Coronavirus, leader Usa e Ue alla Casa Bianca: allentare la stretta su Teheran

Il movimento bipartisan chiede agevolazioni degli scambi e un allentamento delle sanzioni. Per vincere la minaccia Covid-19 è necessario superare divisioni fra governi. Nella Repubblica islamica moschee e mausolei trasformati in centri per la produzione di mascherine e materiale sanitario.


Teheran (AsiaNews) - Un movimento bipartisan, formato da alti funzionari, politici e diplomatici statunitensi ed europei, ha lanciato un nuovo appello alla Casa Bianca perché faciliti gli scambi umanitari con l’Iran, essenziali per contrastare la diffusione della pandemia di Covid-19. La Repubblica islamica è la nazione del Medio oriente più colpita dal nuovo coronavirus, con circa 65mia casi accertati, poco meno di 4mila vittime e 30mila guariti. Per rispondere ai fabbisogni di materiale sanitario, le autorità hanno trasformato moschee e luoghi storici, fra cui lo storico mausoleo di Shah Cheragh in fabbriche per la produzione di mascherine protettive. 

Di recente si sono ripetuti gli appelli al governo Usa per allentare la politica di scontro frontale a colpi di sanzioni verso l’Iran, causa di blocchi e restrizioni nell’invio di medicine e beni di prima necessità. Per arginare le sanzioni, tre nazioni europee hanno utilizzato per la prima volta il sistema Instex nell’invio di aiuti. Ed è dei giorni scorsi la notizia dell’invio di materiale sanitario negli Stati Uniti, anch’essi travolti dalla pandemia, da parte di gruppi di studenti iraniani.

Mentre il mondo “è alle prese con il Covid-19, la malattia causata dal nuovo coronavirus”, scrivono i promotori dell’iniziativa, “dobbiamo ricordare che un focolaio ovunque divampi ha poi un effetto a catena in tutte le altre parti”. Per questo è essenziale “raggiungere i confini per salvare vite umane”, premessa indispensabile “per la nostra sicurezza” e che deve spingere a “superare le divisioni politiche fra i governi”.

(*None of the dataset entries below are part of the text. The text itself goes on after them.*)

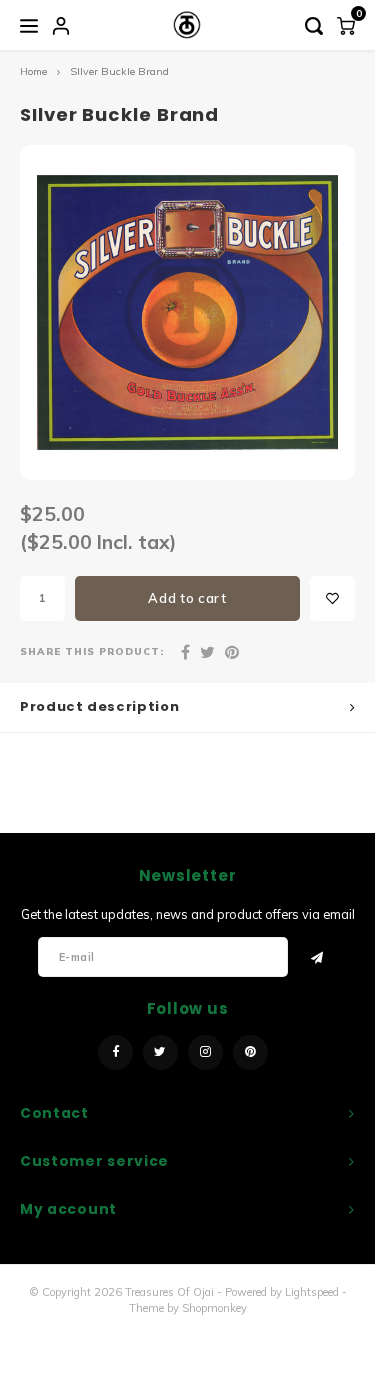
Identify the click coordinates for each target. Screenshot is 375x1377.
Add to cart (187, 598)
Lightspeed (312, 1292)
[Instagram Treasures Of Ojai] (205, 1052)
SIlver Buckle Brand (119, 71)
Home (33, 71)
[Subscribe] (318, 957)
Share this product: (92, 651)
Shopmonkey (214, 1308)
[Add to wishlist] (332, 598)
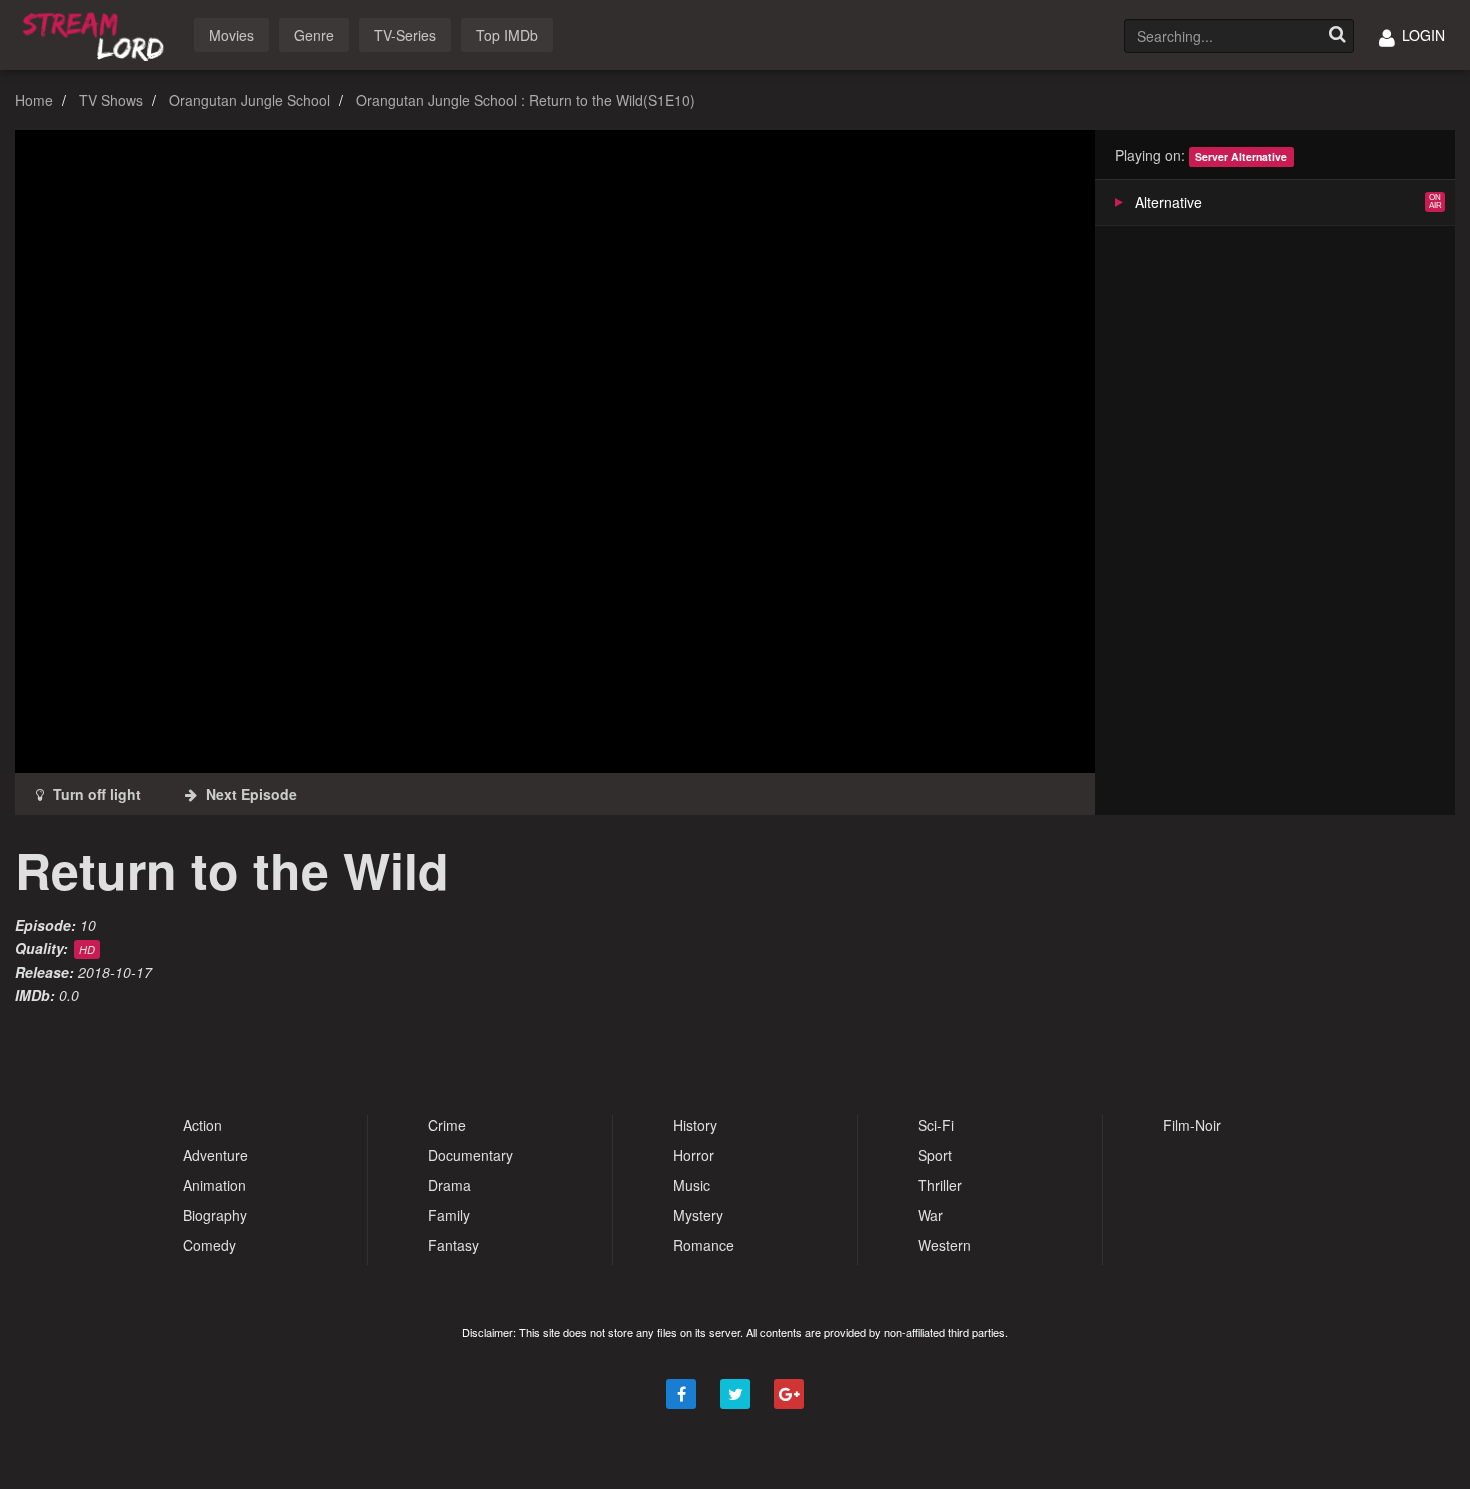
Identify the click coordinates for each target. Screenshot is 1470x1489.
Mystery (698, 1215)
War (930, 1215)
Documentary (470, 1155)
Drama (449, 1185)
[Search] (1337, 36)
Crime (447, 1125)
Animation (214, 1185)
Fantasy (453, 1245)
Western (944, 1245)
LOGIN (1421, 35)
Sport (935, 1155)
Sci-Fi (936, 1125)
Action (202, 1125)
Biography (215, 1215)
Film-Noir (1192, 1125)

Fra quanti hanno condiviso l’appello lanciato da European Leadership Network e The Iran Project troviamo: l’ex segretario di Stato Usa Madeleine Albright; l’Alto rappresentante dell’Unione europea per gli affari esteri e la politica di sicurezza Federica Mogherini; lord Desmond Browne di Ladytown, ex ministro britannico della Difesa; Paul O’Neill, già segretario Usa del Tesoro e Anders Fogh Rasmussen, ex premier danese e ex segretario generale della Nato. 

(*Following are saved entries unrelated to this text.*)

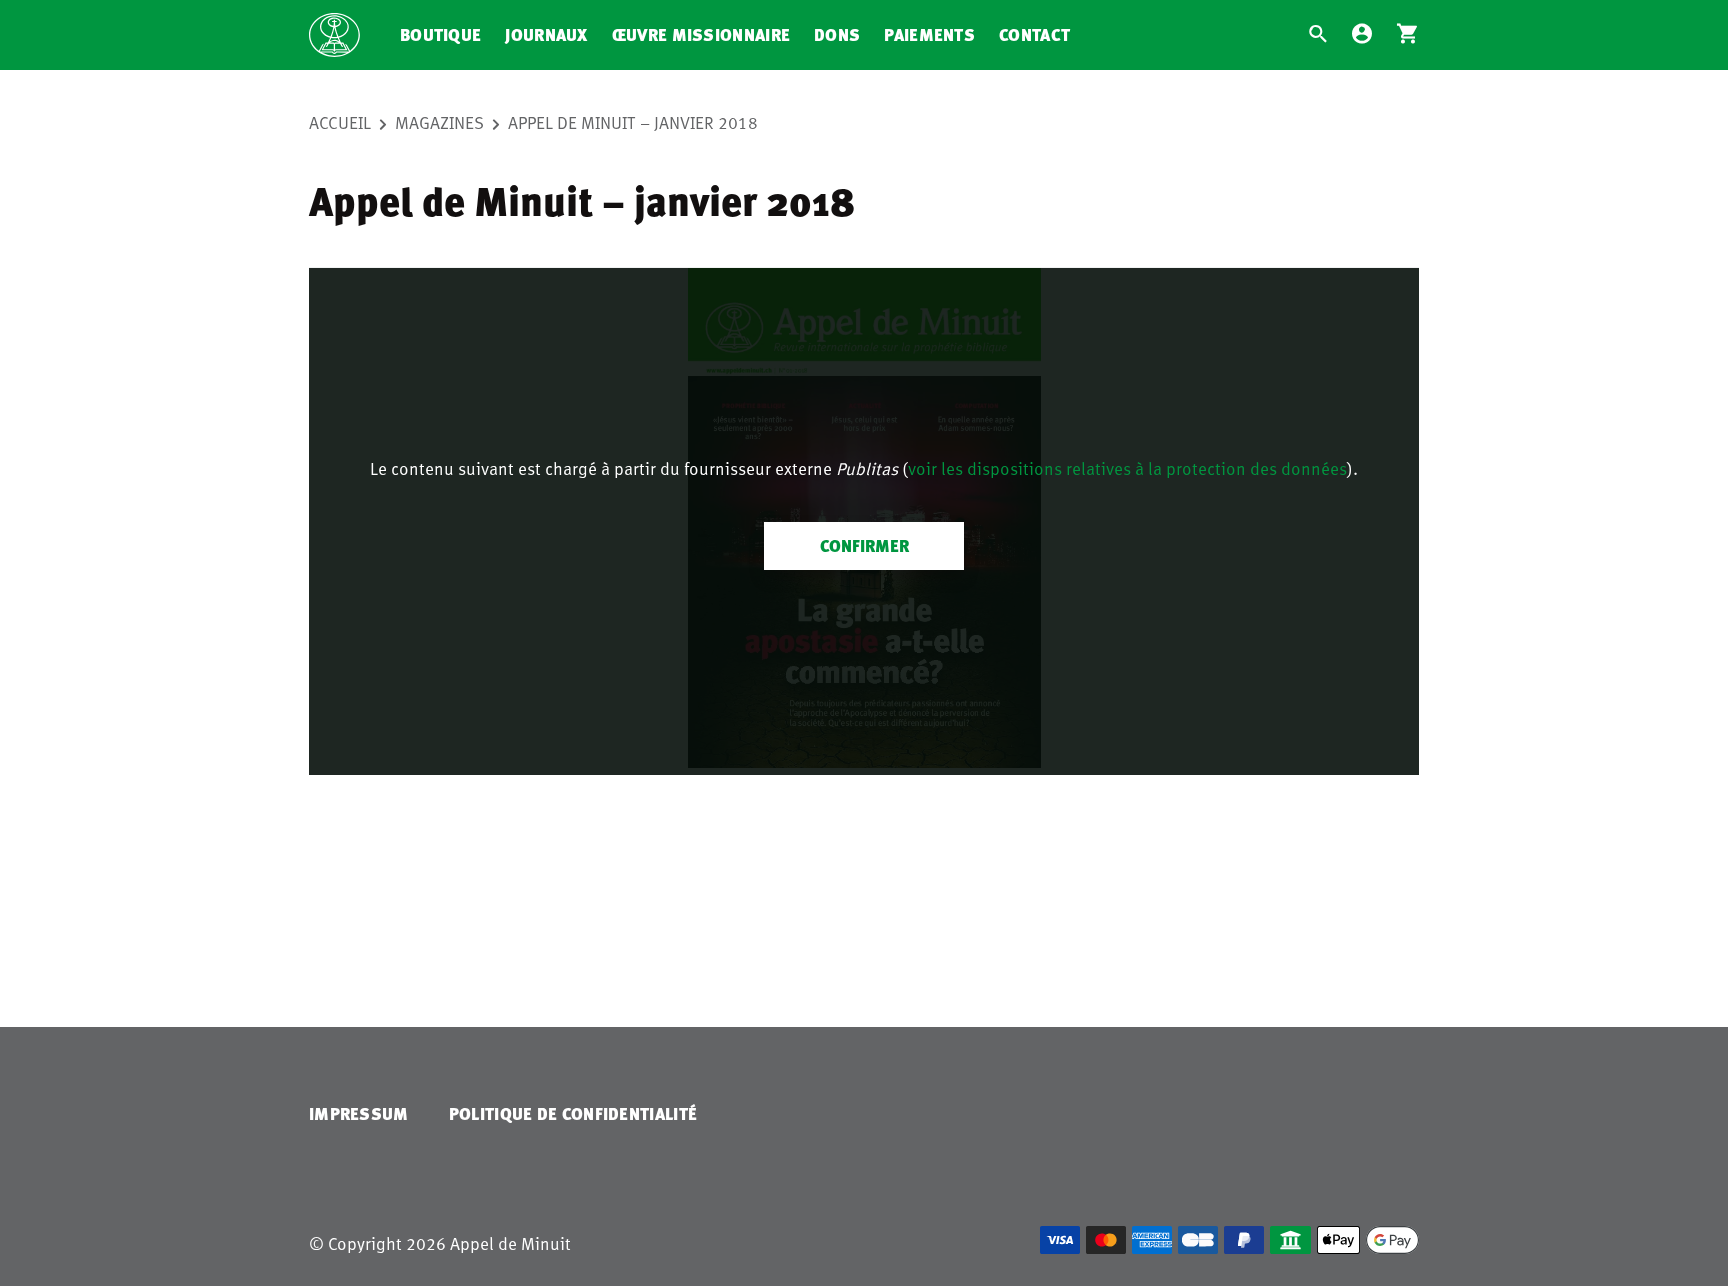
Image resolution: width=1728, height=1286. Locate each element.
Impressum (359, 1113)
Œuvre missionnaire (701, 34)
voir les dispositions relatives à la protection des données (1127, 468)
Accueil (340, 122)
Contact (1034, 34)
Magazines (439, 122)
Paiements (929, 34)
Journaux (546, 34)
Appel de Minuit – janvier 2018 (633, 122)
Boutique (440, 34)
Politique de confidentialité (573, 1113)
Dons (837, 34)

Gli aiuti, sottolineano gli esperti, non possono sopperire ad un necessario allentamento (mirato) di alcune sanzioni e questo deve avvenire “senza precondizioni”. Il governo statunitense, proseguono, deve adottare “immediatamente” misure per “facilitare il commercio umanitario con l’Iran” e “sostenerne gli sforzi in atto per combattere la pandemia di Covid-19”. A questo si aggiunge l’ampliamento della “portata delle esenzioni” per motivi umanitari, includendo “i dispositivi e le attrezzature necessarie per combattere in modo efficace” il nuovo coronavirus.

Intanto in Iran si moltiplicano gli sforzi per accelerare la produzione di mascherine e altre attrezzature sanitarie di prima necessità, per sopperire alla mancanza di forniture dall’estero e garantire l’autonomia interna. Per questo il mausoleo di Shah Cheragh (il Re della Luce) a Shiraz, nel sud dell’Iran, è stato riconvertito (nella foto) in via temporanea a fabbrica, al cui interno la manodopera femminile è impegnata a tempo pieno nella realizzazione di mascherine protettive. 

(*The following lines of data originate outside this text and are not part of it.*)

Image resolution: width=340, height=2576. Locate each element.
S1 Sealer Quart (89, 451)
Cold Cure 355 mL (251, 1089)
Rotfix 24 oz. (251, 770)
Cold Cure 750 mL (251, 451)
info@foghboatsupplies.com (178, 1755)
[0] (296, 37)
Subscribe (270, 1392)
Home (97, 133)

Non solo i santuari, anche i luoghi di culto si trasformano in centri produttivi. A Teheran la moschea di Imamzadeh-Masum, nella zona a sud-ovest della capitale, ha accolto un gruppo di 40 donne che, su base volontaria, hanno deciso di dedicare il loro tempo alla produzione del presidio sanitario, richiesto in tutto il mondo al tempo della pandemia. Una parte è dedita alla cucitura, altre ritagliano e imbustano le mascherine, poi posizionate in appositi contenitori. Altre ancora piegano e sistemano i fogli stampati, alla base della produzione. In un’altra stanza, alcuni uomini seduti su tappetini da preghiera realizzano guanti di plastica con rudimentali dispositivi termosaldanti.